Exercise objective -
Start the copy at the line containing "773x267 pixels. Task: Click" and run it through the last line of the records. Repeat each line exactly; omit pictures.

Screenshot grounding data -
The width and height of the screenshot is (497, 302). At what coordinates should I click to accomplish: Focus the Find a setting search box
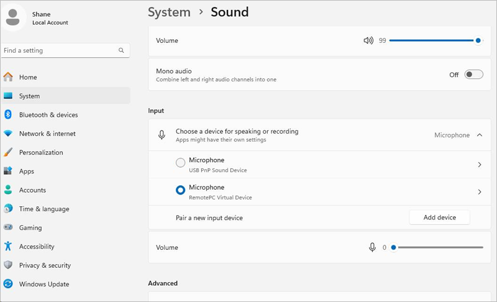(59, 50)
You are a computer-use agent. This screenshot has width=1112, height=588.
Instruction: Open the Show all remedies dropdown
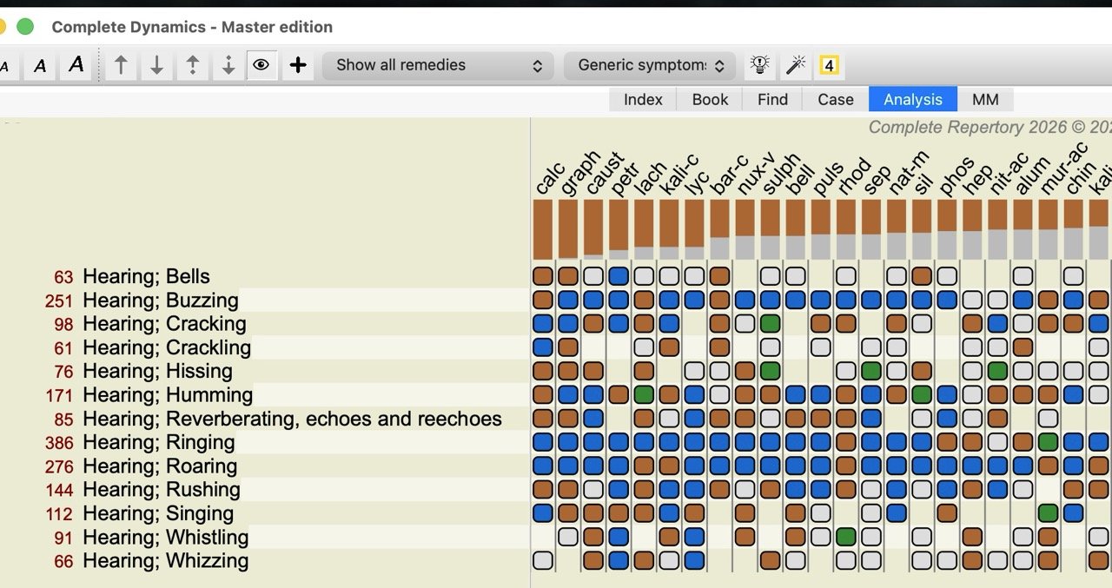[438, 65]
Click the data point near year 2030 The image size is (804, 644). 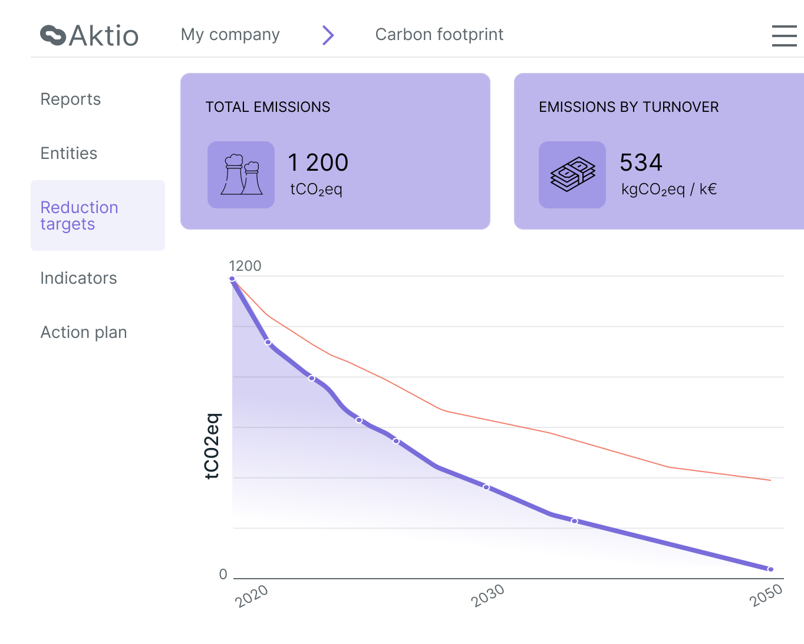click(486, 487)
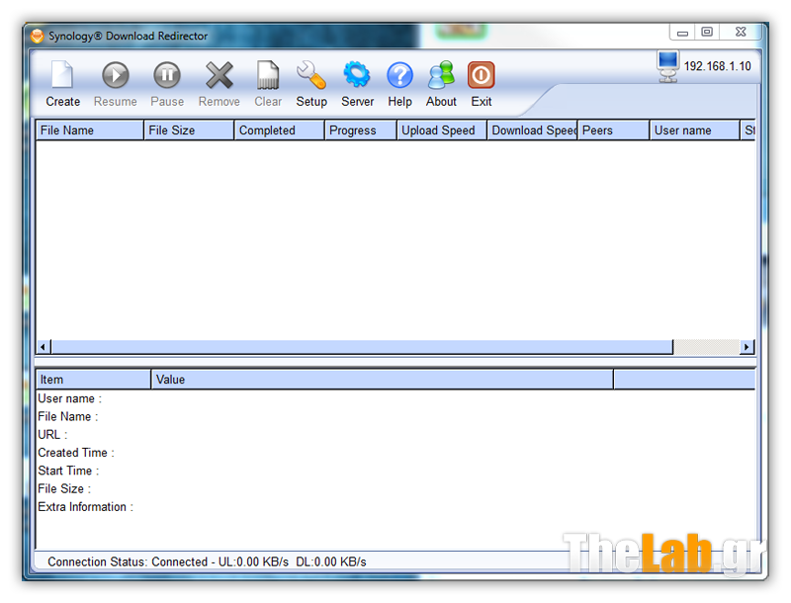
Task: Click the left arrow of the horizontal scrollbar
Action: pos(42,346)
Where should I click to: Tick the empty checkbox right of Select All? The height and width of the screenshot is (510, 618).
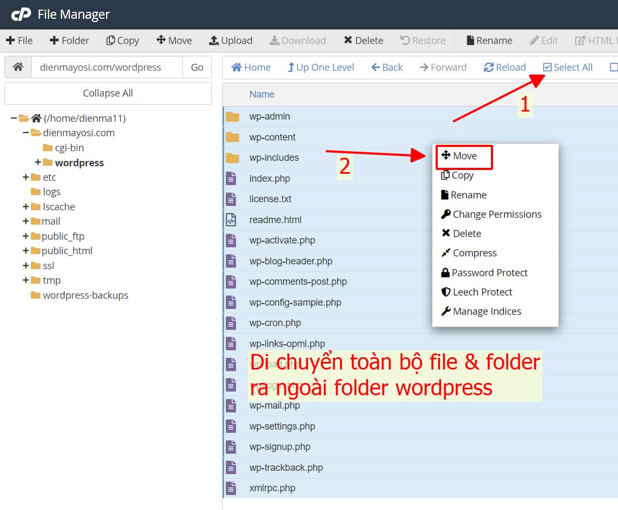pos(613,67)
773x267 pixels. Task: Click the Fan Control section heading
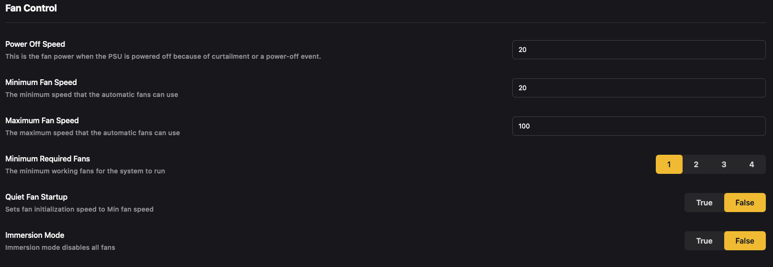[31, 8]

Solution for this problem -
773x267 pixels. Task: Click the Fan Control section heading
[31, 8]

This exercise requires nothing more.